**** Task input
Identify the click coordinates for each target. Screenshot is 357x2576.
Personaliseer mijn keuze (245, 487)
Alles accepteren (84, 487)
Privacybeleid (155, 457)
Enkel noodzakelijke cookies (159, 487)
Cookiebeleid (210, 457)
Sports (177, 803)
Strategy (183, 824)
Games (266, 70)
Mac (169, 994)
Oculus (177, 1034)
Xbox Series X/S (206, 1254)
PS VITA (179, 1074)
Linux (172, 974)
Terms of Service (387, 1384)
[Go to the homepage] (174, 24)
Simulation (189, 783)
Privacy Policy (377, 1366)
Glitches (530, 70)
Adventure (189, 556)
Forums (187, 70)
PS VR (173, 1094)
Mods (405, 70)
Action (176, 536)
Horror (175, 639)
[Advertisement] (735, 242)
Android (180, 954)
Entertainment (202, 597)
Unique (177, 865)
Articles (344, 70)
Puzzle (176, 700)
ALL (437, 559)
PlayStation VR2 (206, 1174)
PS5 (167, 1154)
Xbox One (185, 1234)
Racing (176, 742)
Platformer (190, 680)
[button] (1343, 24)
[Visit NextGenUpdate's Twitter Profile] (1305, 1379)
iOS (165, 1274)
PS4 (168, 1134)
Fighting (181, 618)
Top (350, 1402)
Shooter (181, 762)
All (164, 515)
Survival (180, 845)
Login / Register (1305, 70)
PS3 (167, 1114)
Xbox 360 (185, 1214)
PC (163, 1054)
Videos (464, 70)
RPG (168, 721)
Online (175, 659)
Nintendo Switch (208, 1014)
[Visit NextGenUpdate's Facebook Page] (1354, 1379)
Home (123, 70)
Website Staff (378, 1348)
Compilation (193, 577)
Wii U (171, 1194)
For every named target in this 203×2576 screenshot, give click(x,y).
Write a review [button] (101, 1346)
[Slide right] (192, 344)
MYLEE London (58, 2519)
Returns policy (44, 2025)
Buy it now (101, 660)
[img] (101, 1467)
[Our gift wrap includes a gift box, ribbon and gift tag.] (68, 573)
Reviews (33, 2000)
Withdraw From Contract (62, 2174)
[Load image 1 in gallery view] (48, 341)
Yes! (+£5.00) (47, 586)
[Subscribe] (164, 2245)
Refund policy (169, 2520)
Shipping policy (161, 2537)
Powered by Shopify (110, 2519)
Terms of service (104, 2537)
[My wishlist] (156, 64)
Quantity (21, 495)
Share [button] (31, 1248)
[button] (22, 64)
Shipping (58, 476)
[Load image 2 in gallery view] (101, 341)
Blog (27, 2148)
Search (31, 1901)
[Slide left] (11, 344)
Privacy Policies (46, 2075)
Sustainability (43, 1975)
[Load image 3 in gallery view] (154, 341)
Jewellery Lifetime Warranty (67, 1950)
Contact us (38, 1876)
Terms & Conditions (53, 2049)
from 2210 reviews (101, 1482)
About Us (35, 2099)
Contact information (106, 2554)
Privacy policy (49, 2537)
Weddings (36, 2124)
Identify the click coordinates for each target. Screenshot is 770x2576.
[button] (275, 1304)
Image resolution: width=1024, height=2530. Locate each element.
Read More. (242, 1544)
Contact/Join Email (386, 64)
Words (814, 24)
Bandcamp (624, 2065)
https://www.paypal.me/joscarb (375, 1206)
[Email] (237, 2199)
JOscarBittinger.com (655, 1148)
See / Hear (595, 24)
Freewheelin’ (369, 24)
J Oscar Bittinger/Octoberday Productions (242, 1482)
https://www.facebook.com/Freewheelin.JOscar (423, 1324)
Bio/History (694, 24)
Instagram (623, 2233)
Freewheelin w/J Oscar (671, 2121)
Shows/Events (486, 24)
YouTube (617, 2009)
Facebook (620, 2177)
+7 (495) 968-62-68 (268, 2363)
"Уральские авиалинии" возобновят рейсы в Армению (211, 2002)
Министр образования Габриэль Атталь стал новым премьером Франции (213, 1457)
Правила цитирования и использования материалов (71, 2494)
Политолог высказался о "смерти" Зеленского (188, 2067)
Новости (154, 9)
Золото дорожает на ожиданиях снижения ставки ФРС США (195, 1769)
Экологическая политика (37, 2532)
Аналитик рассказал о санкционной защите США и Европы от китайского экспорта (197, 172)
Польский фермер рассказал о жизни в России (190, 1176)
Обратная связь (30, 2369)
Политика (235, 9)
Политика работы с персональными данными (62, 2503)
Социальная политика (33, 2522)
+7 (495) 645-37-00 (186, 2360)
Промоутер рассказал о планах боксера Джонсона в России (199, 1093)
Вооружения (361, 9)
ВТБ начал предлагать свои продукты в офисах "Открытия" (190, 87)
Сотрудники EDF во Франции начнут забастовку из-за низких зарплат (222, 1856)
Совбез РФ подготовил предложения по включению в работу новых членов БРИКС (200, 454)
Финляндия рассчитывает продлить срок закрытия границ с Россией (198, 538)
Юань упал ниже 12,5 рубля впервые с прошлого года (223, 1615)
********
§ Required action:
For this task, retype the material exactly, line for line.

§ Solution to this task:
Identify the click coordinates for each target. Screenshot is 357x2576.
Personaliseer mijn keuze (245, 487)
Alles accepteren (84, 487)
Privacybeleid (155, 457)
Enkel noodzakelijke cookies (159, 487)
Cookiebeleid (210, 457)
Sports (177, 803)
Strategy (183, 824)
Games (266, 70)
Mac (169, 994)
Oculus (177, 1034)
Xbox Series X/S (206, 1254)
PS VITA (179, 1074)
Linux (172, 974)
Terms of Service (387, 1384)
[Go to the homepage] (174, 24)
Simulation (189, 783)
Privacy Policy (377, 1366)
Glitches (530, 70)
Adventure (189, 556)
Forums (187, 70)
PS VR (173, 1094)
Mods (405, 70)
Action (176, 536)
Horror (175, 639)
[Advertisement] (735, 242)
Android (180, 954)
Entertainment (202, 597)
Unique (177, 865)
Articles (344, 70)
Puzzle (176, 700)
ALL (437, 559)
PlayStation VR2 (206, 1174)
PS5 (167, 1154)
Xbox One (185, 1234)
Racing (176, 742)
Platformer (190, 680)
[button] (1343, 24)
[Visit NextGenUpdate's Twitter Profile] (1305, 1379)
iOS (165, 1274)
PS4 (168, 1134)
Fighting (181, 618)
Top (350, 1402)
Shooter (181, 762)
All (164, 515)
Survival (180, 845)
Login / Register (1305, 70)
PS3 (167, 1114)
Xbox 360 (185, 1214)
PC (163, 1054)
Videos (464, 70)
RPG (168, 721)
Online (175, 659)
Nintendo Switch (208, 1014)
[Visit NextGenUpdate's Facebook Page] (1354, 1379)
Home (123, 70)
Website Staff (378, 1348)
Compilation (193, 577)
Wii U (171, 1194)
For every named target in this 203×2576 screenshot, give click(x,y).
Write a review [button] (101, 1346)
[Slide right] (192, 344)
MYLEE London (58, 2519)
Returns policy (44, 2025)
Buy it now (101, 660)
[img] (101, 1467)
[Our gift wrap includes a gift box, ribbon and gift tag.] (68, 573)
Reviews (33, 2000)
Withdraw From Contract (62, 2174)
[Load image 1 in gallery view] (48, 341)
Yes! (+£5.00) (47, 586)
[Subscribe] (164, 2245)
Refund policy (169, 2520)
Shipping policy (161, 2537)
Powered by Shopify (110, 2519)
Terms of service (104, 2537)
[My wishlist] (156, 64)
Quantity (21, 495)
Share [button] (31, 1248)
[button] (22, 64)
Shipping (58, 476)
[Load image 2 in gallery view] (101, 341)
Blog (27, 2148)
Search (31, 1901)
[Slide left] (11, 344)
Privacy Policies (46, 2075)
Sustainability (43, 1975)
[Load image 3 in gallery view] (154, 341)
Jewellery Lifetime Warranty (67, 1950)
Contact us (38, 1876)
Terms & Conditions (53, 2049)
from 2210 reviews (101, 1482)
About Us (35, 2099)
Contact information (106, 2554)
Privacy policy (49, 2537)
Weddings (36, 2124)
Identify the click coordinates for each target. Screenshot is 770x2576.
[button] (275, 1304)
Image resolution: width=1024, height=2530. Locate each element.
Read More. (242, 1544)
Contact/Join Email (386, 64)
Words (814, 24)
Bandcamp (624, 2065)
https://www.paypal.me/joscarb (375, 1206)
[Email] (237, 2199)
JOscarBittinger.com (655, 1148)
See / Hear (595, 24)
Freewheelin’ (369, 24)
J Oscar Bittinger/Octoberday Productions (242, 1482)
https://www.facebook.com/Freewheelin.JOscar (423, 1324)
Bio/History (694, 24)
Instagram (623, 2233)
Freewheelin w/J Oscar (671, 2121)
Shows/Events (486, 24)
YouTube (617, 2009)
Facebook (620, 2177)
+7 (495) 968-62-68 (268, 2363)
"Уральские авиалинии" возобновят рейсы в Армению (211, 2002)
Министр образования Габриэль Атталь стал новым премьером Франции (213, 1457)
Правила цитирования и использования материалов (71, 2494)
Политолог высказался о "смерти" Зеленского (188, 2067)
Новости (154, 9)
Золото дорожает на ожиданиях снижения ставки ФРС США (195, 1769)
Экологическая политика (37, 2532)
Аналитик рассказал о санкционной защите США и Европы от китайского экспорта (197, 172)
Польский фермер рассказал о жизни в России (190, 1176)
Обратная связь (30, 2369)
Политика (235, 9)
Политика работы с персональными данными (62, 2503)
Социальная политика (33, 2522)
+7 (495) 645-37-00 (186, 2360)
Промоутер рассказал о планах боксера Джонсона в России (199, 1093)
Вооружения (361, 9)
ВТБ начал предлагать свои продукты в офисах "Открытия" (190, 87)
Сотрудники EDF во Франции начнут забастовку из-за низких зарплат (222, 1856)
Совбез РФ подготовил предложения по включению в работу новых членов БРИКС (200, 454)
Финляндия рассчитывает продлить срок закрытия границ с Россией (198, 538)
Юань упал ниже 12,5 рубля впервые с прошлого года (223, 1615)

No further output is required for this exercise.